# [YOUR OBJECTIVE]
Please print each of the entries below exactly.

# [DATA RECORDS]
--*--

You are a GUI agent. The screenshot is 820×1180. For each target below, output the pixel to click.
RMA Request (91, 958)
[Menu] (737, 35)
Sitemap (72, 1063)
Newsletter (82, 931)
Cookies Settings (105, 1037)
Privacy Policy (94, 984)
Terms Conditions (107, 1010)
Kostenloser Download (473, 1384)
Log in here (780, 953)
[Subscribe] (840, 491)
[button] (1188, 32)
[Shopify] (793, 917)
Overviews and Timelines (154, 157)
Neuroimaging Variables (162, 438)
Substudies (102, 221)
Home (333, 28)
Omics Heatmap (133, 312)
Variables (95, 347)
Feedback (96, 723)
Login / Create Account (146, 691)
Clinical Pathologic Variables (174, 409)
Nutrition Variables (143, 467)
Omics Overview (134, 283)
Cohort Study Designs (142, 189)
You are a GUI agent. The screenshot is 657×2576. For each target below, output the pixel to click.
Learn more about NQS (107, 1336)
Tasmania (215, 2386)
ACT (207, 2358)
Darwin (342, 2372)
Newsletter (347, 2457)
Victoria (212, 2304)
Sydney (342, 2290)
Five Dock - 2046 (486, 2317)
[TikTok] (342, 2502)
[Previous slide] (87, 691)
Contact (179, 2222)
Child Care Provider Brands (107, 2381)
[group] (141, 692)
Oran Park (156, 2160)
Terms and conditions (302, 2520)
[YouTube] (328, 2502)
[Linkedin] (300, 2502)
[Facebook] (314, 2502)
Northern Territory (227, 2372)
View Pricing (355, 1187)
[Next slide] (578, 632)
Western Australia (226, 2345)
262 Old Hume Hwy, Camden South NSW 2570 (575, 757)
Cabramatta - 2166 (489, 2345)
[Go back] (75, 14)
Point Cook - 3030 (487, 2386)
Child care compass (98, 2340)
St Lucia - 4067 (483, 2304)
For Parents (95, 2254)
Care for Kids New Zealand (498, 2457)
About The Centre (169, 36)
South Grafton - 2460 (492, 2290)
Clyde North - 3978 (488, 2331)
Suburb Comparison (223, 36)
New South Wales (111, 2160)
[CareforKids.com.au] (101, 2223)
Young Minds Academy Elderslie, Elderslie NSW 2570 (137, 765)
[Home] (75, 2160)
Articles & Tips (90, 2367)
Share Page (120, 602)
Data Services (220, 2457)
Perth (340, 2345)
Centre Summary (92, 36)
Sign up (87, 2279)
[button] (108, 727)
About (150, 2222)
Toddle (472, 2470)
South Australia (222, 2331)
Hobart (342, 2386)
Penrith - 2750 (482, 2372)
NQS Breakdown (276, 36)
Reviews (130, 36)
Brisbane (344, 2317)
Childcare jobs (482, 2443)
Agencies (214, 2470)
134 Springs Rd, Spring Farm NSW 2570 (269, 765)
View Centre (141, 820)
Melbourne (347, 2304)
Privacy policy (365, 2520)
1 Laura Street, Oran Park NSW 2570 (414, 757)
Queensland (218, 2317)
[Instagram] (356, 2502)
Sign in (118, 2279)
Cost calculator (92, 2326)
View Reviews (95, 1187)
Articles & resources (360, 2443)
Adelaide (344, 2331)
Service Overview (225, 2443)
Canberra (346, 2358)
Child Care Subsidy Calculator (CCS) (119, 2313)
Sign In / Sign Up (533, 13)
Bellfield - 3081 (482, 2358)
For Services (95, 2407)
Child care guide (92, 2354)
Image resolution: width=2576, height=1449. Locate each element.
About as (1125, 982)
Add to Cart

--*--

# [TASK ANSWER]
You are a GUI agent. The screenshot is 820×1180. For each target below, output the pixel to click.
RMA Request (91, 958)
[Menu] (737, 35)
Sitemap (72, 1063)
Newsletter (82, 931)
Cookies Settings (105, 1037)
Privacy Policy (94, 984)
Terms Conditions (107, 1010)
Kostenloser Download (473, 1384)
Log in here (780, 953)
[Subscribe] (840, 491)
[button] (1188, 32)
[Shopify] (793, 917)
Overviews and Timelines (154, 157)
Neuroimaging Variables (162, 438)
Substudies (102, 221)
Home (333, 28)
Omics Heatmap (133, 312)
Variables (95, 347)
Feedback (96, 723)
Login / Create Account (146, 691)
Clinical Pathologic Variables (174, 409)
Nutrition Variables (143, 467)
Omics Overview (134, 283)
Cohort Study Designs (142, 189)
You are a GUI agent. The screenshot is 657×2576. For each target below, output the pixel to click.
Learn more about NQS (107, 1336)
Tasmania (215, 2386)
ACT (207, 2358)
Darwin (342, 2372)
Newsletter (347, 2457)
Victoria (212, 2304)
Sydney (342, 2290)
Five Dock - 2046 (486, 2317)
[TikTok] (342, 2502)
[Previous slide] (87, 691)
Contact (179, 2222)
Child Care Provider Brands (107, 2381)
[group] (141, 692)
Oran Park (156, 2160)
Terms and conditions (302, 2520)
[YouTube] (328, 2502)
[Linkedin] (300, 2502)
[Facebook] (314, 2502)
Northern Territory (227, 2372)
View Pricing (355, 1187)
[Next slide] (578, 632)
Western Australia (226, 2345)
262 Old Hume Hwy, Camden South NSW 2570 (575, 757)
Cabramatta - 2166 (489, 2345)
[Go back] (75, 14)
Point Cook - 3030 (487, 2386)
Child care compass (98, 2340)
St Lucia - 4067 (483, 2304)
For Parents (95, 2254)
Care for Kids New Zealand (498, 2457)
About The Centre (169, 36)
South Grafton - 2460 (492, 2290)
Clyde North - 3978 (488, 2331)
Suburb Comparison (223, 36)
New South Wales (111, 2160)
[CareforKids.com.au] (101, 2223)
Young Minds Academy Elderslie, Elderslie NSW 2570 (137, 765)
[Home] (75, 2160)
Articles & Tips (90, 2367)
Share Page (120, 602)
Data Services (220, 2457)
Perth (340, 2345)
Centre Summary (92, 36)
Sign up (87, 2279)
[button] (108, 727)
About (150, 2222)
Toddle (472, 2470)
South Australia (222, 2331)
Hobart (342, 2386)
Penrith - 2750 (482, 2372)
NQS Breakdown (276, 36)
Reviews (130, 36)
Brisbane (344, 2317)
Childcare jobs (482, 2443)
Agencies (214, 2470)
134 Springs Rd, Spring Farm NSW 2570 (269, 765)
View Centre (141, 820)
Melbourne (347, 2304)
Privacy policy (365, 2520)
1 Laura Street, Oran Park NSW 2570 (414, 757)
Queensland (218, 2317)
[Instagram] (356, 2502)
Sign in (118, 2279)
Cost calculator (92, 2326)
View Reviews (95, 1187)
Articles & resources (360, 2443)
Adelaide (344, 2331)
Service Overview (225, 2443)
Canberra (346, 2358)
Child Care Subsidy Calculator (CCS) (119, 2313)
Sign In / Sign Up (533, 13)
Bellfield - 3081 (482, 2358)
For Services (95, 2407)
Child care guide (92, 2354)
Image resolution: width=2576, height=1449. Locate each element.
About as (1125, 982)
Add to Cart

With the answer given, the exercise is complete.